General Insurance Terms
Endorsement
An endorsement is a written modification to an existing insurance policy, formally added by the insurer at the policyholder's request or due to a change in the underlying risk. It is the documentary mechanism that records any change to the policy after issuance, and once issued, the endorsement becomes part of the policy contract for all subsequent claim and renewal purposes. Common endorsements in Indian insurance include changes to the nominee, address, communication preferences, bank-mandate for refund or claim payout, vehicle ownership transfer (for motor insurance, with the new owner's name endorsed onto the policy), addition or deletion of a covered member on a family floater, addition of a rider or add-on, increase in sum insured at the policyholder's request, and correction of clerical errors discovered after issuance (a misspelt name, an incorrect date of birth, a mismatched policy term).
Endorsements fall into two broad categories — chargeable and non-chargeable. Chargeable endorsements affect the underlying risk or the cover amount, and require additional premium (or a refund) for the unexpired term — a sum-insured increase at mid-policy, an add-on rider added six months in, an additional driver named on a motor policy. Non-chargeable endorsements are administrative — a name spelling correction, an updated address, a bank-account change — and do not affect premium.

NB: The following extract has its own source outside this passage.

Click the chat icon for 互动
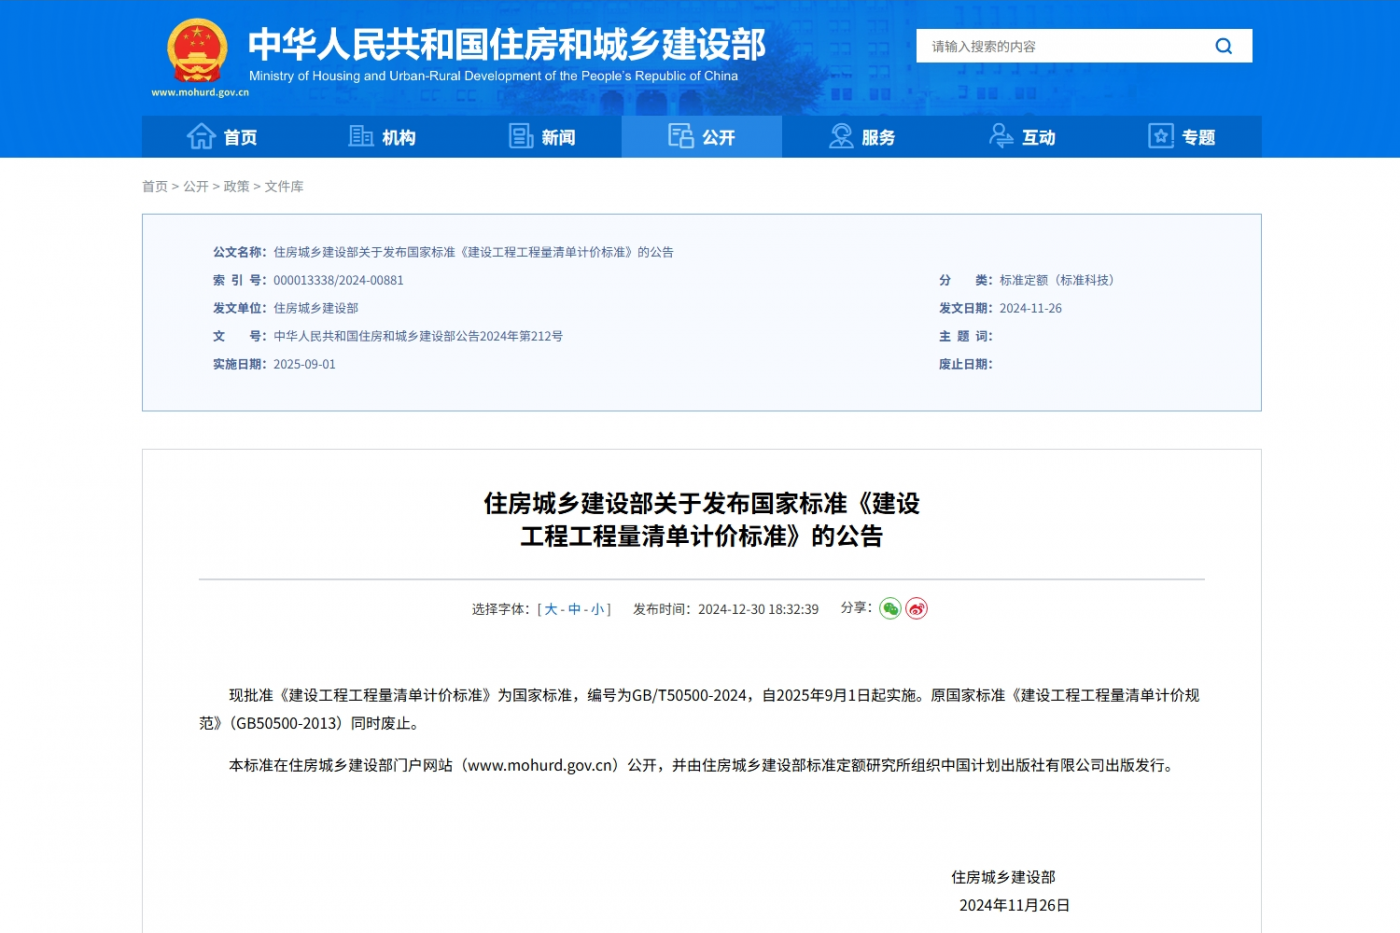The width and height of the screenshot is (1400, 933). click(1001, 136)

Worked example: Suman holds a ₹5 lakh family floater issued in April 2025 covering herself, her husband, and one daughter. In November 2025, their second child is born. Suman submits an endorsement request to add the newborn under the policy.
The insurer issues a chargeable endorsement effective 90 days after birth (the standard 'newborn add-on' window), prorating the additional premium for the unexpired four months of the policy year, and the newborn is added to the floater. From the next renewal, the standard premium for a four-member floater applies. A common misconception is that 'verbal communication with the agent or the call centre is sufficient to update the policy'.
It is not. Any change must be confirmed by a written endorsement signed and stamped by the insurer's authorised officer, and a copy sent to the policyholder. Without the endorsement document, the insurer's claims team cannot recognise the change, and disputes at claim stage become difficult to resolve.
Another common misconception is that an endorsement can be issued retroactively to cover an event that has already occurred. It cannot — endorsements take effect from the date the insurer accepts and signs the request, not from the date the underlying change occurred. Always file endorsement requests promptly.
Related: policyholder, nominee, material-disclosure.